There are some situations where this "competitive concurrency" is desirable, but I think most of the time, we want concurrency for the sake of modularity and efficiency, not as a source of nondeterminism. When using any concurrency primitive that allows nondeterminism, if you don't want that behavior, you have to very carefully avoid it. As such, I'm most (and mostly) interested in models of concurrency that guarantee deterministic behavior.

Both LVars and logic programming are founded on monotonic updates to a database. Monotonicity guarantees that if you "knew" something before, you "know" it forever -- there's nothing that can be done to invalidate knowledge you've obtained. This aspect isn't present in most other approaches to concurrency, be it STM or locks.

The CALM theorem [2] is a beautiful, relatively recent result identifying consistency of distributed systems with logical monotonicity, and I think the most significant fruits of CALM are yet to come. Here's hoping for a resurgence in logic programming research!

> There's one exception in particular that I've seen begin to gain steam in the industry which I think is interesting, and that's Elixir.

I've not used Elixir, but I very badly want to. It (and Erlang) has a very pleasant "functional core, imperative shell" flavor to it, and its "imperative shell" is like none other I've seen before.

[1] https://jepsen.io/consistency/models/linearizable

[2] https://rise.cs.berkeley.edu/blog/an-overview-of-the-calm-th...

Geminidog · on Dec 28, 2020

There's many topics in this area. Ones that are well known in industry are algorithmic complexity theory and type theory. Ones that are less well known include the two resources below.

http://www4.di.uminho.pt/~jno/ps/pdbc.pdf

https://softwarefoundations.cis.upenn.edu

I suggest you get use to ML style languages before diving into those two resources (Haskell is a good choice) as it's not easy to learn this stuff and I think it's also part of the reason why it hasn't been so popular in industry.

The first resource builds towards a prolog like programming style where you feed the computer a specification and the computer produces a program that fits the specification.

The second resource involves utilizing a language with a type checker so powerful that the compiler can fully prove your program correct outside of just types.
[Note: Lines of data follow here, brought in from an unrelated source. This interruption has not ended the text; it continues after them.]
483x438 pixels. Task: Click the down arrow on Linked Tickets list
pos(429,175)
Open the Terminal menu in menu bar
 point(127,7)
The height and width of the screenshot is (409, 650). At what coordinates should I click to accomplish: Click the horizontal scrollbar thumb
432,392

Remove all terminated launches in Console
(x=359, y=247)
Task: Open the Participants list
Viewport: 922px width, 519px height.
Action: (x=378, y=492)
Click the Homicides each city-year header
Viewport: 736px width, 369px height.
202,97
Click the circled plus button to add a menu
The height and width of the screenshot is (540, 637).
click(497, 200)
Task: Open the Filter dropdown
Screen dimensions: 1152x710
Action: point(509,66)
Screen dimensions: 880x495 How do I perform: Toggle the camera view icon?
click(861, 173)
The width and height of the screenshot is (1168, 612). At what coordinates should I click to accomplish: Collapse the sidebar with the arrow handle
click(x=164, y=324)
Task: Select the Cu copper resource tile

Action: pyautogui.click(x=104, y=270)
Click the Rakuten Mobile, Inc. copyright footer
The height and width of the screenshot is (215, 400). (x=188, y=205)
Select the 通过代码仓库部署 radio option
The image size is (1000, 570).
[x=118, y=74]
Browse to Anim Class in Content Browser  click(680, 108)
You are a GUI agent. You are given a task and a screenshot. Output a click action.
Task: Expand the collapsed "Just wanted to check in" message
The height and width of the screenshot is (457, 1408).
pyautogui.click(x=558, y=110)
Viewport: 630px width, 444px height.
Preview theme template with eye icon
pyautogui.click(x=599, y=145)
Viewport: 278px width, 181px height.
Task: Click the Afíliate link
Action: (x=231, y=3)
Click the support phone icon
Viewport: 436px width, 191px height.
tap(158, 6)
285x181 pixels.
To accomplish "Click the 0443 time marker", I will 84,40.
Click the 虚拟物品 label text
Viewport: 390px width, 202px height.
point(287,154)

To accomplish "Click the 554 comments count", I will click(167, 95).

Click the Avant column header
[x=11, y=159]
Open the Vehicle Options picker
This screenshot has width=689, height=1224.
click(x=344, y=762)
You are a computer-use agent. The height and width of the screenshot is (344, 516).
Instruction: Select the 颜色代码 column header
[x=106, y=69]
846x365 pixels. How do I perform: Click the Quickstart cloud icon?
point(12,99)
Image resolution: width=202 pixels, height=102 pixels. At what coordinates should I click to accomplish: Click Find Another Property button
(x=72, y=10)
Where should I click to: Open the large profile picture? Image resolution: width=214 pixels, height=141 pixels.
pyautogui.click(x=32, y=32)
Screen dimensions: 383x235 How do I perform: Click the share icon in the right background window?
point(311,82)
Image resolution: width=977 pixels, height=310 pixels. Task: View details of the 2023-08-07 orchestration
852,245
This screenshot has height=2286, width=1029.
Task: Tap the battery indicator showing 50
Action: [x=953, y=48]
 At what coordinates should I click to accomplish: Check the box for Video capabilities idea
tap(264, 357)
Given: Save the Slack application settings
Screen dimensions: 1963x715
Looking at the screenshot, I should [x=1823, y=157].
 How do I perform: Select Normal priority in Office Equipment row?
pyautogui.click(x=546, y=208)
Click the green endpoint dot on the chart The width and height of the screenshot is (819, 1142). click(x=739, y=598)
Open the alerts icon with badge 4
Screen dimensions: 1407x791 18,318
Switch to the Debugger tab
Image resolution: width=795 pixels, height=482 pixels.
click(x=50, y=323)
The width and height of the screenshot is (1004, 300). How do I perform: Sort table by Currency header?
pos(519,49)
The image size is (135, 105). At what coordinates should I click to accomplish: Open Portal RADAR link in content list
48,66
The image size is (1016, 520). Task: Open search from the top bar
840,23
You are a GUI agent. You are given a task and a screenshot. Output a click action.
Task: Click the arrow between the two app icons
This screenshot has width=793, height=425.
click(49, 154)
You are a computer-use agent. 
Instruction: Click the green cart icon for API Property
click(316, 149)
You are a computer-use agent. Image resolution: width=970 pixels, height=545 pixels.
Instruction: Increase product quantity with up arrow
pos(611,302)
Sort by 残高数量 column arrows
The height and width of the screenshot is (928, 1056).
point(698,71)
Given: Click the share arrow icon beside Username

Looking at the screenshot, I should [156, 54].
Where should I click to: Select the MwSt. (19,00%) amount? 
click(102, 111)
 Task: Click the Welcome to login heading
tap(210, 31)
Both are far away from the ideal that the industry is searching for but in terms of optimizing and formalizing design these two resources are examples of the right approach to improving software design.

I haven't found anything specifically on the organization of software modules so as far as I know none exists. But given the wide scope of software research I'm sure at least one paper has talked about this concept.

Twisol · on Dec 28, 2020

> I haven't found anything specifically on the organization of software modules so as far as I know none exists.

Parnas (1971) is seminal on this topic. https://apps.dtic.mil/sti/pdfs/AD0773837.pdf

Geminidog · on Dec 28, 2020

Sure this paper introduces the concept of modules in software back when modules were non-existent. As far as I know, there's nothing on the optimal way to organize (keyword) modules.

Twisol · on Dec 28, 2020

> Sure this paper introduces the concept of modules in software back when modules were non-existent.

No... that's not correct. The very first non-clerical page quotes from a textbook discussing modular systems, and Parnas himself notes a distinct lack of material on how to actually organize and break down the system into modules.

The paper is literally called "On the criteria to be used in decomposing systems into modules."

It is prudent to at least read the preexisting material if you are going to dismiss it.

Geminidog · on Dec 28, 2020

My mistake, I skimmed it and saw assembly language and I assumed it was that really early seminal paper that introduced modules to the programming world. Obviously my guess was wrong.

Twisol · on Dec 28, 2020

> Your complaints about the words "architecture" and "design" sound like a cached rant.

To be completely fair, my notes were similarly cached, and it was a little poor of me not to respond more directly to the substance of the original post.

Geminidog · on Dec 28, 2020

Mine wasn't. He's just making that up.